Therefore, I could not, on the grounds of silence
alone, conclude that John was hiding facts. But he certainly did not volunteer
to keep me straight on possible errors in my suggestions. This last point
led me to believe that perhaps I was not too far from the truth.
Furthermore, when I stated at our luncheon
meeting that his grandfather had been a member of the Board of Trade he
denied it. I responded that I had three different sources which confirmed
his membership. Two mornings previously I had visited the Records Department
of the Board of Trade and obtained a membership list for 1908. G. Willard
Hales was on that list. The United States Census for 1910 showed him as
a grain buyer, and Who's Who also listed him a member of the Board
of Trade.
I puzzled over why John would deny such an
obvious fact, something he had to know. Perhaps he did not realize the
depth of my research and was attempting to sidetrack my investigations.
I could hardly come to any other conclusion. This behavior suggested even
more strongly that my deductions were not too far from the mark.

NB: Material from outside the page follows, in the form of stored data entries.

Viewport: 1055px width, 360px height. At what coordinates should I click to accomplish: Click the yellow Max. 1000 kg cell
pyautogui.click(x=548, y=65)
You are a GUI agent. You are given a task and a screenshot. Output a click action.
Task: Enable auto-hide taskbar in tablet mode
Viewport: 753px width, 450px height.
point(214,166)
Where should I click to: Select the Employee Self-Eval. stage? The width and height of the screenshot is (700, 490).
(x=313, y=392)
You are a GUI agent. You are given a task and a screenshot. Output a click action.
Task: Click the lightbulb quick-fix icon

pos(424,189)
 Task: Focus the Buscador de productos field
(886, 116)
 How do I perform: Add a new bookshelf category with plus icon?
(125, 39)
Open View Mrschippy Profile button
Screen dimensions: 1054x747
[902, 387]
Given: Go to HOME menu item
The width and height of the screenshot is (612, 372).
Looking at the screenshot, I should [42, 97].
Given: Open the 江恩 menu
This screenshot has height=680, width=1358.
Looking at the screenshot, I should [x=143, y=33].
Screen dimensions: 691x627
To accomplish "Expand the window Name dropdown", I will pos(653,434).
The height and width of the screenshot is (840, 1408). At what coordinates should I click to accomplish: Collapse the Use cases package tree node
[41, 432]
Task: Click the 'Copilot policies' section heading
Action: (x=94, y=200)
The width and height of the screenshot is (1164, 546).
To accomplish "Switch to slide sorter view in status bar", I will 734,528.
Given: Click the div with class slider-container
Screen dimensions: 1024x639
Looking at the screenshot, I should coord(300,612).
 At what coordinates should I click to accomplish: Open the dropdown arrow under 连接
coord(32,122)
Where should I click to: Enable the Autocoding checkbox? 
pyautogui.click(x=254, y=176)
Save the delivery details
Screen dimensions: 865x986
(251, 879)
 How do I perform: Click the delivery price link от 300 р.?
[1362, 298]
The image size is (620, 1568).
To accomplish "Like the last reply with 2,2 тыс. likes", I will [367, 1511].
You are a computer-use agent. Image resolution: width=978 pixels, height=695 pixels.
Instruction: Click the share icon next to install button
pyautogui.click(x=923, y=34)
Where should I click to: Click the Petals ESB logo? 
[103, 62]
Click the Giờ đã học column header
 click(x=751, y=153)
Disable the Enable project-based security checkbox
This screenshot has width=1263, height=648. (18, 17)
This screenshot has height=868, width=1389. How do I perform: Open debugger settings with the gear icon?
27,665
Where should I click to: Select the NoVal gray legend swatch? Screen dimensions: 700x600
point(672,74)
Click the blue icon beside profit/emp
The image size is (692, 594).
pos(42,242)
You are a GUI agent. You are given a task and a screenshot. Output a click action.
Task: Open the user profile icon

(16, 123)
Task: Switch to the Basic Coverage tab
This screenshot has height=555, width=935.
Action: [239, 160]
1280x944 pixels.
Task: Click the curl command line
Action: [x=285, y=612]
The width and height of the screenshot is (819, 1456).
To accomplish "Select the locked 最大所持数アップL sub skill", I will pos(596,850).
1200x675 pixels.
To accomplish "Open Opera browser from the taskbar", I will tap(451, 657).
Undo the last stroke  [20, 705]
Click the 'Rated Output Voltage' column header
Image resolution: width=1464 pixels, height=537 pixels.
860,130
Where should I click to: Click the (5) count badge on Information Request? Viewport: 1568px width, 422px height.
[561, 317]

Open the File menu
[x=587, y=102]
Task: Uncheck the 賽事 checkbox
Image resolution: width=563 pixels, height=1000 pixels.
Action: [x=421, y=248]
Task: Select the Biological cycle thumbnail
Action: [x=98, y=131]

If such background of relationships actually existed we can better understand why Sadler made Hales his most important confidant. They both were men with great confidence in the current social system, and both had mature social experience. If they had formed a bond through the early investigations into the behavior of SS their relationship would have been that much stronger. |
We also can better understand why Harry Loose had such fear of the Hales family. A loose Chicago detective, with personality and emotional problems, would have cause to fear the social judgment of persons with the maturity of Hales.
It was in such social relationships that other
members of the Forum had to interplay. As with all of us, Sadler had a
preference for his counselors; not all persons were regarded equally. If
Sadler had a proclivity to more conventional minds his direction would
be influenced by that outlook. More excitable, less balanced, or less astute
individuals would not be part of the "inner circle."
Thus we have a better handle on the response
Clyde Bedell may have received from Sadler and the "inner circle" when
he expressed his concerns over future direction of management of the Revelation.
Bedell may have been an astute individual, with excellent experience in
the advertising world, but he was not someone who had an implicit faith
"in the way things are done." He had enough sense to know that human personalities,
no matter what their social prestige, are often weak and shortsighted.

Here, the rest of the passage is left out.